The coronavirus pandemic and subsequent lockdown have given a significant shake-up to South Africa’s retail motor industry, says the National Automobile Dealers’ Association (NADA).

NADA noted that the country’s new and used car sales were slow in May, but the pace is expected to increase in June as potential buyers fear previously unexpected price increases on new models due to the weakness of the rand, and may buy existing stock.

The group said that it now expected a substantial inflow into the market of used vehicles from rental companies, who are defleeting due to the lack of business, particularly in the tourism industry.

Rental companies have been buyers of substantial numbers of new vehicles in recent years and are a valuable supplier to the pre-owned market, it said.

“This will be a once-off occurrence which will improve the sales rate of pre-owned vehicles. But the problem is that the decrease in the overall size of the rental fleet will limit the availability of these cars in the future,” said Ryan Seele, managing director of the Mortimer Motor Group.

Motor retailers are adapting to new ways of doing business added  Mark Dommisse, NADA chairman.

Dommisse said that motor retailers are particularly resilient and have already faced a host of challenges over the years, from the global economic downturn in 2008/9 to disruptions caused by industrial action.


Data from AutoTrader shows that many of South Africa’s most-loved vehicles are selling for R10,000 to R40,000 less than what they cost in March 2020, prior to lockdown.

This revelation comes following an analysis of sales data on AutoTrader. The company’s team of data specialists analysed the average prices for cars sold in March (pre-lockdown) compared to those sold in May.

AutoTrader chief executive George Mienie said the price reductions vary from vehicle to vehicle. “A Toyota Corolla with 89,000km to 93,000km on the clock sold on average for R228,484 in March and for R184,300 in May – that’s R44,184 less for the same car.

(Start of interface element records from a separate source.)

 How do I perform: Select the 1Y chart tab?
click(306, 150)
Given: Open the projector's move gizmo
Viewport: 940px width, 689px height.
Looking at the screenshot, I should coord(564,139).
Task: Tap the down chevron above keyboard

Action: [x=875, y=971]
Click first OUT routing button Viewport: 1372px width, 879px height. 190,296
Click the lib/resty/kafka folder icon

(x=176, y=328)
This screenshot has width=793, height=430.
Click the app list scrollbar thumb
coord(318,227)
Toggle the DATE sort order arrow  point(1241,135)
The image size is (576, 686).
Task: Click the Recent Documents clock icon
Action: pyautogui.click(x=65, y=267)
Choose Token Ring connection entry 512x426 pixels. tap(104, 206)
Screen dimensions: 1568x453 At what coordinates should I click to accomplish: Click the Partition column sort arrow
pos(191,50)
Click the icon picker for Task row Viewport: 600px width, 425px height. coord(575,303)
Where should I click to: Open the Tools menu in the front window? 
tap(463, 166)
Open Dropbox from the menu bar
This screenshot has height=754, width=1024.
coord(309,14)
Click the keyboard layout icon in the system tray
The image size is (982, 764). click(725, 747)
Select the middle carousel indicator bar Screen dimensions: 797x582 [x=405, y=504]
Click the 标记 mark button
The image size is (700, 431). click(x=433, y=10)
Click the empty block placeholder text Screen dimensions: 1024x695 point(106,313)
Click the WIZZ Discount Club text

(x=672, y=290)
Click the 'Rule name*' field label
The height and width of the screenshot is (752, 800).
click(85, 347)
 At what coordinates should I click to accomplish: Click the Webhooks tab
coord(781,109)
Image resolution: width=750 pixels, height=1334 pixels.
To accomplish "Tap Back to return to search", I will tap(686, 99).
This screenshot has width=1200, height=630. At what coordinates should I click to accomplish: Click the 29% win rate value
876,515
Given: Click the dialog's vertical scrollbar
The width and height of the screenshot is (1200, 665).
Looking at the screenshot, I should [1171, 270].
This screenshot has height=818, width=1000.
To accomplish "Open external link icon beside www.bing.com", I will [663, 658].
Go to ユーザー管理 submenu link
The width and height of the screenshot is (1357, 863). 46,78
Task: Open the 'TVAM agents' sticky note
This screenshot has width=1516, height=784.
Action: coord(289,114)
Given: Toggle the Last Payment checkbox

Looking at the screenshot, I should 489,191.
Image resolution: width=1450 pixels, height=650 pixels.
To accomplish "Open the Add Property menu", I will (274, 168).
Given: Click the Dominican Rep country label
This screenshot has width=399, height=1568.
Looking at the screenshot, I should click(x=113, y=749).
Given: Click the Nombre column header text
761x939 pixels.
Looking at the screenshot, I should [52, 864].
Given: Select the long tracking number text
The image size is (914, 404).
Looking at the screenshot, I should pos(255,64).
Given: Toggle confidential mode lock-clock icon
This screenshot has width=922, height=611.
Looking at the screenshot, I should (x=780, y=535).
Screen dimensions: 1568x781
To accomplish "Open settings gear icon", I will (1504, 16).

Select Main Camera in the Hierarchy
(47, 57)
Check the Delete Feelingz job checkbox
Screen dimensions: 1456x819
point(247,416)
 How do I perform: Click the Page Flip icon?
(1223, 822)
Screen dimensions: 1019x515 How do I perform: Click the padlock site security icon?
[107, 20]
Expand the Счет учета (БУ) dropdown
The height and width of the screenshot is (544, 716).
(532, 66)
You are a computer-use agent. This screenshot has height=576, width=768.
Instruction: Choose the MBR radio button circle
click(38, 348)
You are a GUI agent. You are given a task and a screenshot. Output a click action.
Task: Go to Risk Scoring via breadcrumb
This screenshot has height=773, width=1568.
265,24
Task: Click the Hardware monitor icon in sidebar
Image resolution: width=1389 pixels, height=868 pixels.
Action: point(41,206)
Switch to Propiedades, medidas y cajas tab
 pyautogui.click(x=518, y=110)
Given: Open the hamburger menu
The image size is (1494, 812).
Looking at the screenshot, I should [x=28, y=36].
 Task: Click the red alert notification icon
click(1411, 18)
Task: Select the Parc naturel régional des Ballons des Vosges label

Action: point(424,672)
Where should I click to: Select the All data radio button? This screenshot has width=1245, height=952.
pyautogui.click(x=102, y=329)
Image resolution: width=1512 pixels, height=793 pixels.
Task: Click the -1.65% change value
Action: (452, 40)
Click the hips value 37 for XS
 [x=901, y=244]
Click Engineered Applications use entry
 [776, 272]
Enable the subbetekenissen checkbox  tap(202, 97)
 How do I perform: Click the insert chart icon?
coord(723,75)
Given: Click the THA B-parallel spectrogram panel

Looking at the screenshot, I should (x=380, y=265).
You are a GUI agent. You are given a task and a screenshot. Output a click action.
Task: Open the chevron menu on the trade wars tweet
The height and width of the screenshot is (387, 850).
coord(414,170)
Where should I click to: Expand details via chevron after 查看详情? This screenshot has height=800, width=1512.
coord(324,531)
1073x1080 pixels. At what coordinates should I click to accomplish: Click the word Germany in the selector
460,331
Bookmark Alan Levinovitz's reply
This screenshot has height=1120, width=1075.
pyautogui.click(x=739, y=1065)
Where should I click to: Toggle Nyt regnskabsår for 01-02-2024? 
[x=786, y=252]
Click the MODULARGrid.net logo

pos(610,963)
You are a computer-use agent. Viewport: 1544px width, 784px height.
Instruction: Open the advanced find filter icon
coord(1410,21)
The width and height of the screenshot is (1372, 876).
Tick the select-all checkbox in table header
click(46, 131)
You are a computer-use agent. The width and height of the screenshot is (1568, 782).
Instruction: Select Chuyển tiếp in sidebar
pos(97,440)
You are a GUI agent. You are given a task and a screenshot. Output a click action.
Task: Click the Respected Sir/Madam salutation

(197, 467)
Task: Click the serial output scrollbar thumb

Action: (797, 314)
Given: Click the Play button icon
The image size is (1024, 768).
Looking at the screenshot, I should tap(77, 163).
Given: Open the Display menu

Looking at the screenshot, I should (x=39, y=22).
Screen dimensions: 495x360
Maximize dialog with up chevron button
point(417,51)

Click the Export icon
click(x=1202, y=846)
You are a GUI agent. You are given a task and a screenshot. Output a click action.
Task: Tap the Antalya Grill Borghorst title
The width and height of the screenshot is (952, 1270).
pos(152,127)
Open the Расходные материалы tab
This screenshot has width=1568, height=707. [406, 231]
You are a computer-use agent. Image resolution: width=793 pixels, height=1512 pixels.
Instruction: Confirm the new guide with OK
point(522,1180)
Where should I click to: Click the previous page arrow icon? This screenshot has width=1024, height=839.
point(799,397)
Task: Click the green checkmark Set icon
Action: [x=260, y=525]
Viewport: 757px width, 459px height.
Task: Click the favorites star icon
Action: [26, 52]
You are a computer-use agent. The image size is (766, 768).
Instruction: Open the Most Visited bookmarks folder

This trend can also be seen in bakkies. The Isuzu KB, for example, with between 132,000km and 134,000km in mileage, sold for on average R11,007 less in May versus March – a price drop from R223,205 to R212,198, he said.

Even the country’s most popular used vehicle – the Ford Ranger – recorded a reduction on average of R10,263 for a car with a mileage between 87,000km and 88,000km, dropping from R320,454 in March to R310,191 in May.

AutoTrader anticipates pricing reductions like these to continue in June.

“The entire market is down 4.1% year-on-year as recorded in our Retail Pricing Index. If you were considering buying a car before lockdown and you still have the ability to do so, now is a good time,” Mienie said.

As the country’s largest motoring marketplace, car searches and sales via AutoTrader have long been regarded as an accurate barometer of consumer buying patterns.